Hanlon and a few other misfits drifted in, and with Roper absent for whatever unknown reason, the quiet conversation about computers soon turned into a friendly argument about the end-of-term Friday frag that Hanlon was planning to set up.  I looked at the clock, and noticed that it was nearly end of lunch.

"Closing in five minutes.  Save it, or lose it," I announced, a bit more casual with Roper not around.  "The white zone is for loading and unloading only.  No parking in the red zone," Hanlon mimicked, to everyone's amusement.

"Where's Anne" said Holbrook to me, trying to resurrect the Vale joke.  I ignored him, and Logan said he'd heard one of her boyfriends had won the who-can-make-the-biggest-dent-in-the-sportshall-door-with-their-head competition, and we laughed, and then all went back to arguing about what games to play, and how to keep Roper away from the lab.
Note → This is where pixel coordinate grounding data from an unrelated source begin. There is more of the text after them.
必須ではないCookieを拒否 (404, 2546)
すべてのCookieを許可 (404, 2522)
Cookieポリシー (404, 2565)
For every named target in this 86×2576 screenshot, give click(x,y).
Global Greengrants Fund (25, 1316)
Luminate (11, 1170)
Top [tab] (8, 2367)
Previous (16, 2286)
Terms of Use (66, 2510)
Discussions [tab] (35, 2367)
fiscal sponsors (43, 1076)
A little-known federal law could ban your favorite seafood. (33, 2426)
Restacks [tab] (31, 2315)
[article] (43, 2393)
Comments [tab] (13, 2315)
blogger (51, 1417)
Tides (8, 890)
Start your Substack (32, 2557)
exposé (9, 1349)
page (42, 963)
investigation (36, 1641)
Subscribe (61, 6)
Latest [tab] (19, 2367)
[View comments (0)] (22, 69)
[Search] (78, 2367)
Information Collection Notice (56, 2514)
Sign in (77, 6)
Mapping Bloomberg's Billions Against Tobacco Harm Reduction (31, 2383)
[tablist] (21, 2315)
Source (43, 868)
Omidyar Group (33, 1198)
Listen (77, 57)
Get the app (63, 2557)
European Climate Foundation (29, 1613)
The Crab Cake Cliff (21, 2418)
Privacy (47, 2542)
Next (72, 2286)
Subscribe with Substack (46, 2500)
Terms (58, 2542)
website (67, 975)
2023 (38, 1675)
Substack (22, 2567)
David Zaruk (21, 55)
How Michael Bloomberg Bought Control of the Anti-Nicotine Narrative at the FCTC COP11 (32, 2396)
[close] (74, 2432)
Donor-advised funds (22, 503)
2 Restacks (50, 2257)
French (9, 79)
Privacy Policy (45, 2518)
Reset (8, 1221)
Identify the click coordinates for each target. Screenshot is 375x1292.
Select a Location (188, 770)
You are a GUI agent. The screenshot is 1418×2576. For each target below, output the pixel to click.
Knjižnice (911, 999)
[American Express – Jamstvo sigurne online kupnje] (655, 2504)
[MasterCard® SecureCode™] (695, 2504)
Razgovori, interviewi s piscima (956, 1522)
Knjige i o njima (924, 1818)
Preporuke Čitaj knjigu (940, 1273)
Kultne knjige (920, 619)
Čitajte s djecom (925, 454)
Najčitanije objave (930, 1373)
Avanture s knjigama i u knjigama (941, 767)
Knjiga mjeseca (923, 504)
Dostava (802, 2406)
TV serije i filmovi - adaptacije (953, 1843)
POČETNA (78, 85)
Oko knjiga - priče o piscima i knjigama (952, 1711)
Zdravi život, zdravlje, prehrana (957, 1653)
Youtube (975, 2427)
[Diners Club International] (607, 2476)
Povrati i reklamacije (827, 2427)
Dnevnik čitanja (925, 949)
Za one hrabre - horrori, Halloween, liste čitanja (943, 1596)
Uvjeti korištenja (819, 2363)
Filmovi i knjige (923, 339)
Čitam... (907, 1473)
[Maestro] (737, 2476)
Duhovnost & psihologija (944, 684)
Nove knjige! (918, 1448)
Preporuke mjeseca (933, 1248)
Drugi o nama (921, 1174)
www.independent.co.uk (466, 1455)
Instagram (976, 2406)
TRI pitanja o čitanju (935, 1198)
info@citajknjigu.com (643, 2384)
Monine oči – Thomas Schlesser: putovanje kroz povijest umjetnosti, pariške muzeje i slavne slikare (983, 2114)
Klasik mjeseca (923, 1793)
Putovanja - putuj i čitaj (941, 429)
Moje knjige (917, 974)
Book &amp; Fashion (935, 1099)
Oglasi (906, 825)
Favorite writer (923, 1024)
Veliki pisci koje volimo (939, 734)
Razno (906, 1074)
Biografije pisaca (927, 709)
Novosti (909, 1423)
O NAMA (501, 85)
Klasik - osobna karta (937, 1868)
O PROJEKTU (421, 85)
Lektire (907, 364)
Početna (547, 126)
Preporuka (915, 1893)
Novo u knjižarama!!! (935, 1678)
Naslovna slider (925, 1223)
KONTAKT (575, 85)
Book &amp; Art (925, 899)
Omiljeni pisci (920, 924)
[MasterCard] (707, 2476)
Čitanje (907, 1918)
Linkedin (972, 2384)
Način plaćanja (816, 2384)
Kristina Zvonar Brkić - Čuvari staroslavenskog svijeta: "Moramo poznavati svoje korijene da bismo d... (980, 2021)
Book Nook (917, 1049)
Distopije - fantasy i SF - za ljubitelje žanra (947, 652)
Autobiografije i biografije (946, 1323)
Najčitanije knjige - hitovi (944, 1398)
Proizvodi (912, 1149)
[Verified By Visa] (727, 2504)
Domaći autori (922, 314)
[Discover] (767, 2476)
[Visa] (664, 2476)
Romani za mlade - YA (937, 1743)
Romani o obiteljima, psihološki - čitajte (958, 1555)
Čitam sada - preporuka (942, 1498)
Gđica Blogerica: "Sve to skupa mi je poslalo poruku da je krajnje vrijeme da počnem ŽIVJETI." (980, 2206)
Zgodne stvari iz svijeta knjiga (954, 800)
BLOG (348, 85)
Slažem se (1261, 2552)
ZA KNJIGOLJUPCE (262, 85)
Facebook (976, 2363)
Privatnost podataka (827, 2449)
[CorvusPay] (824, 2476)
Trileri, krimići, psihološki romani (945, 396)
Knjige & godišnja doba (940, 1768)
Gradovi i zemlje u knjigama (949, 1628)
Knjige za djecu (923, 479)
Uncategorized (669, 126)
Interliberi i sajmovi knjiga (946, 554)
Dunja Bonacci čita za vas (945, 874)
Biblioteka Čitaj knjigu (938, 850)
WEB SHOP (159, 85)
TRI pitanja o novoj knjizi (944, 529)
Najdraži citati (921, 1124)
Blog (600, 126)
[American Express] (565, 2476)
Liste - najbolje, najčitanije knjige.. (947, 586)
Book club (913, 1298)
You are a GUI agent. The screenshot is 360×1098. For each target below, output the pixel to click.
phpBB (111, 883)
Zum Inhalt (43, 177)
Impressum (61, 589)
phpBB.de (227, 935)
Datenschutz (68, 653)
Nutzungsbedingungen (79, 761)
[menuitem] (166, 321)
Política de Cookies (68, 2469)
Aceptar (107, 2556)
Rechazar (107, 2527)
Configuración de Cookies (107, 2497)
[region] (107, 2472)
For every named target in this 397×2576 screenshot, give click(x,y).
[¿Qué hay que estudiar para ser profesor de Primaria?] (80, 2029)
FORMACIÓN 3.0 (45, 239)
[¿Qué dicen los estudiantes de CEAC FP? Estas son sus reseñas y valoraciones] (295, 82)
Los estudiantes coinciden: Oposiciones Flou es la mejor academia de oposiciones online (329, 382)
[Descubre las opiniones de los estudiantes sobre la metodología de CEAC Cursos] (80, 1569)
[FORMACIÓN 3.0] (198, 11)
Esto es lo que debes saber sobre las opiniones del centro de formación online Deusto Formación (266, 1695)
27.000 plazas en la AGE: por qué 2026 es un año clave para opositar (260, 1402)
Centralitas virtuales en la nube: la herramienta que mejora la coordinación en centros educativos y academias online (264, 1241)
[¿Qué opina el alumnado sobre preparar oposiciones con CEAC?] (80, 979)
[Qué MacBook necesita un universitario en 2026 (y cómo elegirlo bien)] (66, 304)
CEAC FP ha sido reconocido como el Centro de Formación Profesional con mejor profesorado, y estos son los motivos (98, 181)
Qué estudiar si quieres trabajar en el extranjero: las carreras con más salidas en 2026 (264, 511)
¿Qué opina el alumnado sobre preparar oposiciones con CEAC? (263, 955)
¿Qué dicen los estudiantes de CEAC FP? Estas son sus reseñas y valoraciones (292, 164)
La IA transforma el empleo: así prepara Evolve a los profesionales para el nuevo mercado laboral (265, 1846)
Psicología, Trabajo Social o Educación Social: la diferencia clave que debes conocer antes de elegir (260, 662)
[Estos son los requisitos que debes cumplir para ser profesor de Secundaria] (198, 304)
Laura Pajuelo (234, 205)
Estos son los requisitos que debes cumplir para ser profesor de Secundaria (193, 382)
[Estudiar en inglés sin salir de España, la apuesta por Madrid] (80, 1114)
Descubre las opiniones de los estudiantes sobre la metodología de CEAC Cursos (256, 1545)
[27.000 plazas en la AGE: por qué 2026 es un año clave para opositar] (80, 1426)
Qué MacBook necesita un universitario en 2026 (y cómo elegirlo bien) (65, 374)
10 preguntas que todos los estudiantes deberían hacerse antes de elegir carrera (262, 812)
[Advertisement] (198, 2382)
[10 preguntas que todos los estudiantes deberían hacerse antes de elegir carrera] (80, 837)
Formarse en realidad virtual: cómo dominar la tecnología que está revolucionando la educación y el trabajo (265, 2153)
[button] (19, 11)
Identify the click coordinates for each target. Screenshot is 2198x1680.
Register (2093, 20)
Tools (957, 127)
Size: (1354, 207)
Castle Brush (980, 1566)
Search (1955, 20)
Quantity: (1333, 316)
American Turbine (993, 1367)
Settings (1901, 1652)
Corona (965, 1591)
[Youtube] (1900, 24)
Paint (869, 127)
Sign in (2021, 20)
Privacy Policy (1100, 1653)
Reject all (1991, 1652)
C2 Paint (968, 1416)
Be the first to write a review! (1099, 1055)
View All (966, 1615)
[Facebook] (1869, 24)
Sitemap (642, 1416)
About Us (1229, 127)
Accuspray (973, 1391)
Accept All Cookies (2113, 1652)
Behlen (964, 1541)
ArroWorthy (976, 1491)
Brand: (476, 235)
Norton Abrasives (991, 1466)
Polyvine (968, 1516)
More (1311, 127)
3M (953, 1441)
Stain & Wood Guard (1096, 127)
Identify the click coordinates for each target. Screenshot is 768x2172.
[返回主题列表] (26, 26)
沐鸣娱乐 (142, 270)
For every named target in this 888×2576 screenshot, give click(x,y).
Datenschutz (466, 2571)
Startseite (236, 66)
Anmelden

There were half a dozen people, and half a dozen different opinions, and I looked around the room at the assembled nerds.  True, we were just young and naive geeks, and our marginal hacks were nothing but kid's stuff.  But in our own minds at least, they were trial runs for future rebellions, conspiracies against the man - who didn't understand computers and who might just lock us out of the technological future... if we let him.

Holbrook jumped in, telling us how the frag would never happen, and as he poured his poison into us, I sat there wondering if this was what Roper felt about me.  After a minute, Hanlon told him to shut up, and Stanton deftly changed the subject to alien astronauts, and the moon-base cover-up, which was good for a laugh.

Anyway, I wasn't really listening to any of it; I was thinking about that look on Brauer's face.  She had known about Bloom and Roper's dating ruse, that much I was sure of.  How much she had known, and how involved - or even why - I had no way to know.  But the way I figured it, she owed me a date.  Of course, there was just no way it would ever happen.  Me and Brauer?  The idea was crazy.

Then again, I couldn't see any reason not to at least check it out.